### Source document
------------------------------------------------

Retrieve the Abalone dataset from a publicly hosted S3 bucket.

In [19]:
# retrieve data
!aws s3 cp s3://sagemaker-sample-files/datasets/tabular/uci_abalone/train_csv/abalone_dataset1_train.csv .

download: s3://sagemaker-sample-files/datasets/tabular/uci_abalone/train_csv/abalone_dataset1_train.csv to ./abalone_dataset1_train.csv


Upload the Abalone dataset to the default S3 bucket.

In [20]:
# upload data to S3
!aws s3 cp abalone_dataset1_train.csv s3://{default_bucket}/xgboost-regression/train.csv

upload: ./abalone_dataset1_train.csv to s3://sagemaker-us-east-1-474422712127/xgboost-regression/train.csv


## Model Training

Now, we train an ML model using the XGBoost Algorithm. In this example, we use a SageMaker-provided [XGBoost](https://docs.aws.amazon.com/sagemaker/latest/dg/xgboost.html) container image and configure an estimator to train our model.

In [21]:
from sagemaker.inputs import TrainingInput

training_path = f"s3://{default_bucket}/xgboost-regression/train.csv"
train_input = TrainingInput(training_path, content_type="text/csv")

In [22]:
model_path = f"s3://{default_bucket}/{s3_prefix}/xgb_model"

# retrieve xgboost image
image_uri = sagemaker.image_uris.retrieve(
    framework="xgboost",
    region=region,
    version="1.0-1",
    py_version="py3",
    instance_type=training_instance_type,
)

------------------------------------------------

### Data lines
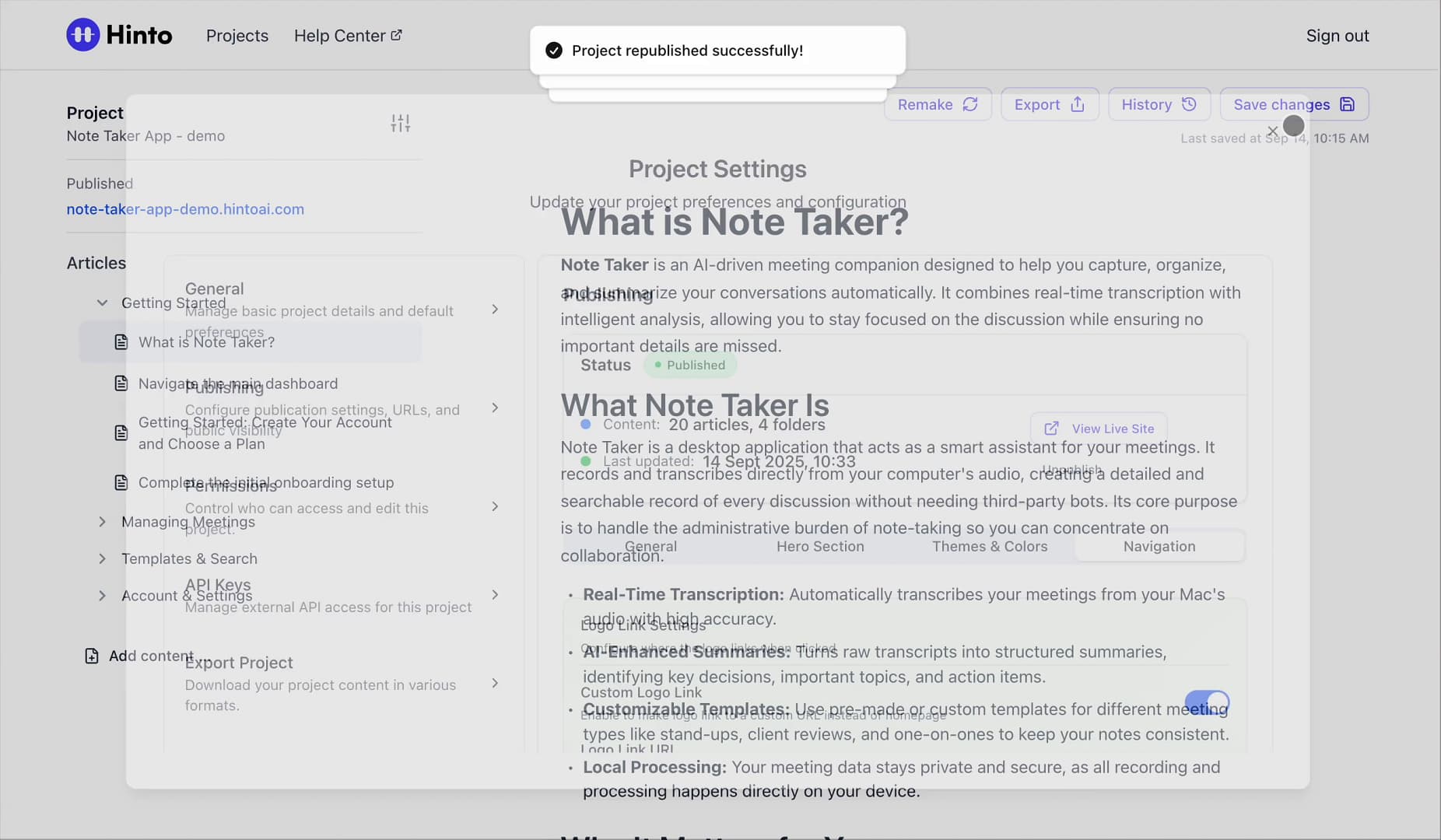Open project settings sliders icon
This screenshot has height=840, width=1441.
click(401, 123)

------------------------------------------------

### Given request
Can you print, word for word, the part of the SageMaker XGBoost notebook above that opens with the words containing "Upload the Abalone" and closes with "train our model."?

### Answer to this exercise
Upload the Abalone dataset to the default S3 bucket.

In [20]:
# upload data to S3
!aws s3 cp abalone_dataset1_train.csv s3://{default_bucket}/xgboost-regression/train.csv

upload: ./abalone_dataset1_train.csv to s3://sagemaker-us-east-1-474422712127/xgboost-regression/train.csv


## Model Training

Now, we train an ML model using the XGBoost Algorithm. In this example, we use a SageMaker-provided [XGBoost](https://docs.aws.amazon.com/sagemaker/latest/dg/xgboost.html) container image and configure an estimator to train our model.